And my answer, after spending a week in Liberia, is no.

On paper, we do know how to fight Ebola. You isolate patients and keep track of the people with whom they had close contact while they were contagious, and if those contacts get sick, isolate them and start the cycle over until the disease burns itself out.

But knowing how to do something intellectually isn't the same as knowing how to execute that solution. Execution requires management and control over details at a level that I don't think we have right now.

Precautions, preparations for Ebola in the U.S.

Horrifying video from Liberia shows Ebola patients collapsing on the ground outside the Island Clinic because no one was there to escort them in. Isolating the infected is crucial to stopping this epidemic, and the most basic first step toward isolation -- getting the patients inside the hospital -- failed.

The day after we visited the Island Clinic, I showed the video to Peter Graaff, the World Health Organization's representative to Liberia, since the WHO and the Liberian government are the clinic's sponsors. He was horrified and said he'd had no idea this had even happened.

Graaff had been at an elaborate ceremony opening the clinic just hours before these patients fell to the ground. Did he stick around afterward to make sure everything was working properly? Did he go back to the clinic the next morning to see how things were going?

No, he told me. He left after the ceremony and didn't return. "I didn't want to get in the way," he said, of the Ugandan team of doctors the WHO had contracted to run the place.

When I asked Graaff why there was no one to bring in the Ebola patients, he said he didn't know, but perhaps the clinic was "overwhelmed" as it nearly filled up in its first day.

This answer underscores my point. Why was it overwhelmed? For weeks, everyone knew there were long lines to get into Ebola treatment centers. It was no mystery that patients would be flocking to the new clinic the minute it opened. Why wasn't it prepared for something as basic as bringing patients inside?

While in Liberia, I saw other indications that we don't truly know how to end this enormous epidemic. After isolation, the second crucial step in controlling the outbreak is to follow people who were in close contact with Ebola patients to see whether they develop symptoms of the disease.

In Liberia, I met Fatu Kekula, a young woman who by any definition is a supercontact.

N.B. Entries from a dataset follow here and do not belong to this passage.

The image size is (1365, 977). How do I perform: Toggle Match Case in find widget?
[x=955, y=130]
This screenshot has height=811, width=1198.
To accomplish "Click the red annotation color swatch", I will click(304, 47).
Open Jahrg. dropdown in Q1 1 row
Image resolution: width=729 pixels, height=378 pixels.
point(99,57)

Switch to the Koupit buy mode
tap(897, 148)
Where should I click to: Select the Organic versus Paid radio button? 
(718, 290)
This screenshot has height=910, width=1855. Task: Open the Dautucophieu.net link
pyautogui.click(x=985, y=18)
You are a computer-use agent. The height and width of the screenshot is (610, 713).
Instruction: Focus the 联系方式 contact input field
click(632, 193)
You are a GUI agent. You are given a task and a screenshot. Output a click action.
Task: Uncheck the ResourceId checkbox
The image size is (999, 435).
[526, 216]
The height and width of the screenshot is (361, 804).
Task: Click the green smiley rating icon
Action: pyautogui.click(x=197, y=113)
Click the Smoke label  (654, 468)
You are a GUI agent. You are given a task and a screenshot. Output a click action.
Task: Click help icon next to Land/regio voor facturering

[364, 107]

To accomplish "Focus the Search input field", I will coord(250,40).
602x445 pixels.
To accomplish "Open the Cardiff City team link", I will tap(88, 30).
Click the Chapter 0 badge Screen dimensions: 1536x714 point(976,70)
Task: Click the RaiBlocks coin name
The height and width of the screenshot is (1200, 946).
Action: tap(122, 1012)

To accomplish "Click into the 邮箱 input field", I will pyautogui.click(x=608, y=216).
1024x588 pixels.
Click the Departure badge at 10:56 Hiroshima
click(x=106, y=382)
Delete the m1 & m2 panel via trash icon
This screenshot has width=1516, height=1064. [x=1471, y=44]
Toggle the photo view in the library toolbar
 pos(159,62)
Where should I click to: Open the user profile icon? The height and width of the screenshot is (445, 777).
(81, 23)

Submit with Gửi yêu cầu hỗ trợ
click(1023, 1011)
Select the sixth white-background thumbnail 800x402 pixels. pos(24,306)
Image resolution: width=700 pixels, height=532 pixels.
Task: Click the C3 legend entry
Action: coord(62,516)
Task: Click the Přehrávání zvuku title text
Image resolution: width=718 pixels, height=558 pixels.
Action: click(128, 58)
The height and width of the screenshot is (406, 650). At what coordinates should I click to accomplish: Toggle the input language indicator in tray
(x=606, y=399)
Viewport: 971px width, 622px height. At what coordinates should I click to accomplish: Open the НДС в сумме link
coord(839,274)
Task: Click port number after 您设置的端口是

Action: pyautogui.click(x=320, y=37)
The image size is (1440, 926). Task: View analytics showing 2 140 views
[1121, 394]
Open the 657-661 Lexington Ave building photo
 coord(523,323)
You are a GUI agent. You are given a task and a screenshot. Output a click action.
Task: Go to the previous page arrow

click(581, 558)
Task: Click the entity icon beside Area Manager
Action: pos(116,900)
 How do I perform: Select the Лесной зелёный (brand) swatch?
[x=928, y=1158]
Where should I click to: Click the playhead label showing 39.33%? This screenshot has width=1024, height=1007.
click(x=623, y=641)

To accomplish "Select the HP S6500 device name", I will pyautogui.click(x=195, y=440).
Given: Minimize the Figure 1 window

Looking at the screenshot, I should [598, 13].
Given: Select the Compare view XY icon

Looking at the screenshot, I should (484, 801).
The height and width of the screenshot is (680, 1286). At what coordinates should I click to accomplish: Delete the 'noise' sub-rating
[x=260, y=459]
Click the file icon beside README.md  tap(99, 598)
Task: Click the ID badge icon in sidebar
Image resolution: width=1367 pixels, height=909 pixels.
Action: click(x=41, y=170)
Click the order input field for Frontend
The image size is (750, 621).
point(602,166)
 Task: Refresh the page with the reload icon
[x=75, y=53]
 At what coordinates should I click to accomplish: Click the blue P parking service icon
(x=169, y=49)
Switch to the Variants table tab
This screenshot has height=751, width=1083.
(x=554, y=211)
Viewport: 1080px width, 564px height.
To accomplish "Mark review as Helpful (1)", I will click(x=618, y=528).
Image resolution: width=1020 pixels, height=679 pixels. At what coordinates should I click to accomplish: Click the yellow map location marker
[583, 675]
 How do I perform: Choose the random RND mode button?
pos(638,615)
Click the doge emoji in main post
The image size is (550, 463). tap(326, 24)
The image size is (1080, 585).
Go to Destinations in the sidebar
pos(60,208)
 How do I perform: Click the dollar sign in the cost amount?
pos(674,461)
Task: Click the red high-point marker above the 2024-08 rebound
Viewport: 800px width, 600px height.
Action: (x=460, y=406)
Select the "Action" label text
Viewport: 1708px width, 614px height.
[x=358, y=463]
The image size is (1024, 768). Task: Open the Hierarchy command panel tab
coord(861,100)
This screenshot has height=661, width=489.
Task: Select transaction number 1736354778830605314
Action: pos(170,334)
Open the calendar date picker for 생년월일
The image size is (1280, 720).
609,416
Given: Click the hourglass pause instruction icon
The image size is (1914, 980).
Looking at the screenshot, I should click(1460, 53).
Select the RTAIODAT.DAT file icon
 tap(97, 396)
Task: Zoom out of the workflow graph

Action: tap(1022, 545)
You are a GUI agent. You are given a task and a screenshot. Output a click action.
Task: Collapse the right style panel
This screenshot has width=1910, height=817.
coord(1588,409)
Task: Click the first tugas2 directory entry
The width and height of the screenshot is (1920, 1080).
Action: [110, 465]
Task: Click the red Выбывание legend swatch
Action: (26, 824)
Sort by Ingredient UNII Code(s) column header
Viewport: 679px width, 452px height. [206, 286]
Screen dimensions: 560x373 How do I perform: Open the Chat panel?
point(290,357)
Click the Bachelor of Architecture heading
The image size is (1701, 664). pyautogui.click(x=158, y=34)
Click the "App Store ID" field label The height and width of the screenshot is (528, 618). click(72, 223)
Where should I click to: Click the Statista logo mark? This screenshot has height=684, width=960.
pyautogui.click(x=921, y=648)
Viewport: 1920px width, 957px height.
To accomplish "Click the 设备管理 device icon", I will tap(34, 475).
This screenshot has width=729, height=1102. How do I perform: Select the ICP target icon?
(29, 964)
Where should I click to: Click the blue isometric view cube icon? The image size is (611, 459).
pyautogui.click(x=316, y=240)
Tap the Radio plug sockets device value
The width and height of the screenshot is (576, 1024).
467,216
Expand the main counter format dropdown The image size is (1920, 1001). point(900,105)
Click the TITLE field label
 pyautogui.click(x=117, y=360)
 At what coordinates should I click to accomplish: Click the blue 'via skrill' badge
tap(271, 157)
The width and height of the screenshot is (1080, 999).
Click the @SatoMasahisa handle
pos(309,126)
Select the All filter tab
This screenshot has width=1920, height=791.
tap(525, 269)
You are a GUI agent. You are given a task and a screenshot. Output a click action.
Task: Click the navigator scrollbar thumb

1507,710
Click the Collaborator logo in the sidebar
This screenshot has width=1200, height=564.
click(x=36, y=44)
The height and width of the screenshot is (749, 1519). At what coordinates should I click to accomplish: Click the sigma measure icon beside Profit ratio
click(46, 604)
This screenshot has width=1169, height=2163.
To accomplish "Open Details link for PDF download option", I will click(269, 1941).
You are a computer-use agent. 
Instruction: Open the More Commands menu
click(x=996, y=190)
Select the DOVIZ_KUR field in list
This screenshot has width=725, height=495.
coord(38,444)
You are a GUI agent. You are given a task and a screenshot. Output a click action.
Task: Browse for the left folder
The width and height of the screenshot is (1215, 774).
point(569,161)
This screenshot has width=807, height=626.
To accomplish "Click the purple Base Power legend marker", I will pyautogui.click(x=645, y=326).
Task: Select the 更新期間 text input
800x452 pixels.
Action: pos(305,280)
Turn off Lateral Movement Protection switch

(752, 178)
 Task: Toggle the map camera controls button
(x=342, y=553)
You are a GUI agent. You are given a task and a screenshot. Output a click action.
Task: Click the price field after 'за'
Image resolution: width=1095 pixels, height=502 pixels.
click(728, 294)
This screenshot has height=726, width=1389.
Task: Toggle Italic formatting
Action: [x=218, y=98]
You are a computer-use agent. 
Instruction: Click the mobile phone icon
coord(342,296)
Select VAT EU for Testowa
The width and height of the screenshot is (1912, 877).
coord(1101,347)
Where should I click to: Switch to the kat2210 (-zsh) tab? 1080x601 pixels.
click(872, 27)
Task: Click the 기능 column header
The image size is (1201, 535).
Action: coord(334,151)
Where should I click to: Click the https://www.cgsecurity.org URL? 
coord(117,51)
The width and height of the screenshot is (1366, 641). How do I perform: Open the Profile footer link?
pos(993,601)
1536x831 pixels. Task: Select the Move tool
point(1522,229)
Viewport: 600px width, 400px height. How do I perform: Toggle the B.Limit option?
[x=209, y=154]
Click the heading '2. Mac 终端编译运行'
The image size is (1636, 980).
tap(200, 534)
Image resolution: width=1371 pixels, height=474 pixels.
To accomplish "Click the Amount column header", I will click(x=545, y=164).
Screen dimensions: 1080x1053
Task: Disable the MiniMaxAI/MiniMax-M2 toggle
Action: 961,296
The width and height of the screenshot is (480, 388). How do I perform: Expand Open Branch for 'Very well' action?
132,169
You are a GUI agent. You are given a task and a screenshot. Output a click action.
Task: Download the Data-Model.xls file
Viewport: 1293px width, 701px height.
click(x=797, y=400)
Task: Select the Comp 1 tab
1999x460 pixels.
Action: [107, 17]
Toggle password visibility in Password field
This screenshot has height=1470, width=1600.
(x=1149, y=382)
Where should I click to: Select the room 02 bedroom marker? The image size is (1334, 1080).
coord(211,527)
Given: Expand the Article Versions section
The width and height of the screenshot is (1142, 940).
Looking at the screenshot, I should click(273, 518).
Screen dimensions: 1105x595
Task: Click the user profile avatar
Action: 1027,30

Without proper protective gear, Kekula single-handedly took care of her Ebola-stricken mother, father, sister and cousin at home. She clearly should have been followed up with by authorities, but she says no one ever contacted her. Other contacts in Liberia told me similar stories.

When I mentioned these problems to international aid workers in Liberia, they lamented that not enough money had been spent early on to get the outbreak under control. That's certainly true, but perhaps it's not just about money.

Opinion: Get proactive about screening for Ebola

It's also about what Dr. Michael Osterholm at the University of Minnesota calls "command and control." You can put millions upon millions of dollars into containing Ebola, but if the response isn't well-organized, the outbreak will win in the end.

A U.S. federal official familiar with the situation told me that this spring, the Centers for Disease Control tried to go in and help, but the WHO's African region resisted, saying they could handle the situation.

It was only when CDC Director Dr. Tom Frieden personally reached out to Dr. Keiji Fukuda, the WHO's assistant director-general for health security, that things changed, according to the official. Fukuda flew from Geneva to West Africa, saw his agency's resistance and paved the way for CDC to get involved.

Although we don't seem to know how to fight this particular Ebola outbreak, there is good news: We can learn. We can learn how to manage. We can learn how to execute. We can develop good command and control.

It's on you now, Maj. Gen. Darryl Williams. Williams, the U.S. Army-Africa commander, is leading the U.S. military's response -- officially called Operation United Assistance.

Welcome to Liberia.

記者手記:我們為什麼就沒有停止過埃博拉病毒
由伊麗莎白·科恩,資深醫藥記者
2014年10月10日 - 更新1435 GMT(2235 HKT)
一個女人爬往她妹妹的身體埋葬隊把她帶走火化年10月10日在蒙羅維亞,利比里亞。 該名女子已經從早期的埃博拉病毒死亡,早上試圖步行到治療中心,據她的親戚。 衛生官員說埃博拉疫情在西非是有史以來最致命的。 超過4000人死亡,根據世界衛生組織。 一個女人爬往她妹妹的身體埋葬隊把她帶走火化年10月10日在蒙羅維亞,利比里亞。該名女子已經從早期的埃博拉病毒死亡,早上試圖步行到治療中心,據她的親戚。衛生官員說埃博拉疫情在西非是有史以來最致命的。超過4000人死亡,根據世界衛生組織。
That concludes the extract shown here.